F i g. 5 shows, in dashed lines on the corner symmetry line, a radial straight wall 50 in sector Q , which extends up to the envelope surface H of the rotating blades 3. (It divides the corner expansion space.) Its profile therefore corresponds either to the lines 17 '+ 21 or 19 in FIG. 2 and increases the swirl recovery. An adaptation of the shape according to the curved wall (dashed line 51) as in the case of a Pclton turbine blade should be advantageous in terms of flow and noise, as should a blade 51 'that is inclined to approximate the curvature. An inclination of the blade 50 or 4 ^r > 51 also has an advantageous effect. especially in the case of the radially outer blade edge that is steeper to the plane of rotation, whereby the upper edge is offset by 50 or 51 (in the plane E \) in the direction of rotation. When these blades are inclined in the direction of rotation, the axially undercut space behind such a guide blade is poured out to make the tool flat.

The corner contour given on the suction side or on the pressure side in many cases comes from an installation flange that closes off the pipe section in the circumferential direction. whose outermost corners protrude beyond the flow channel and fasteners such. B. holes have can.

The combination according to the invention which is particularly advantageous for axially short axial fans: Vcnturikanal and corner extensions increase the pressure in the working area of the characteristic curve by 20-30%.

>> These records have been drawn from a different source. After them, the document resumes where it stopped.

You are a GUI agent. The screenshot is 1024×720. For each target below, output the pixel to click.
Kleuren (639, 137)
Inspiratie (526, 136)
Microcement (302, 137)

For this purpose 3 sheets of drawings

it

Claims (10)

Patent claims: 1. Axially short axial fan, whose housing, which is symmetrical in an axial plan view, is the impeller surrounds concentrically with point-symmetrical, in particular square, contour, the The passage cross-section of the housing changes in the manner of a Venturi duct, characterized in that that the Durchgangsquerschnitl is in the outflow area - seen in the direction of flow - Wehert radially into the contour corners (16,17,18) of the housing. 2. Axial fan according to claim 1, characterized in that the wall surfaces (17) of the corner extension (16) are rotationally symmetrical to the main axis (100). 3. Axial fan according to claim 1 or 2, characterized in that from the wall surfaces of the corner expansion spaces, these circumferentially subdividing, radial wall elements, preferably curved, protrude up to the vicinity of the envelope (H) of the rotating blades. 4. Axial fan according to one of the preceding claims, characterized in that expansion spaces (16) with its wall (17) each in the square corners (10) of the housing into a helix angle (//) to form the axis of rotation (100). 5. Axial fan according to claim 2 or 4, characterized in that the skew angle (> /) is constant and is preferably about 40 °. 6. Axial fan according to one of the preceding claims, in particular according to claim 2, 4 or 5, characterized in that in the case of a square housing contour in the area of the centers of the square cites, the widening angle (f) is at least approximately retained. 7. Axialventilaior according to one of claims I. 2 or 4, characterized in that the helix angle (sy) is 30 ° to 70 °. 8. Axialventilaior according to any one of the preceding claims, characterized in that when the housing length L is shortened from 50 mm to 25 mm, the resting angle (* ■) increases from 10 ° to 30 °. 9. Axial fan according to one of the preceding claims 1, 2, 4 or 6, characterized in that that the mean plane of intersection (going through the axis of rotation (100)) is not constant Helix angle (* /) in the direction of rotation: over the The circumference is changed symmetrically to the cutting plane through a corner (10) of the housing. 10. Axial fan according to claim 9, characterized in that the mean helix angle (//) is maximum in the cutting plane that goes through the axis of rotation (100) and the corner (10).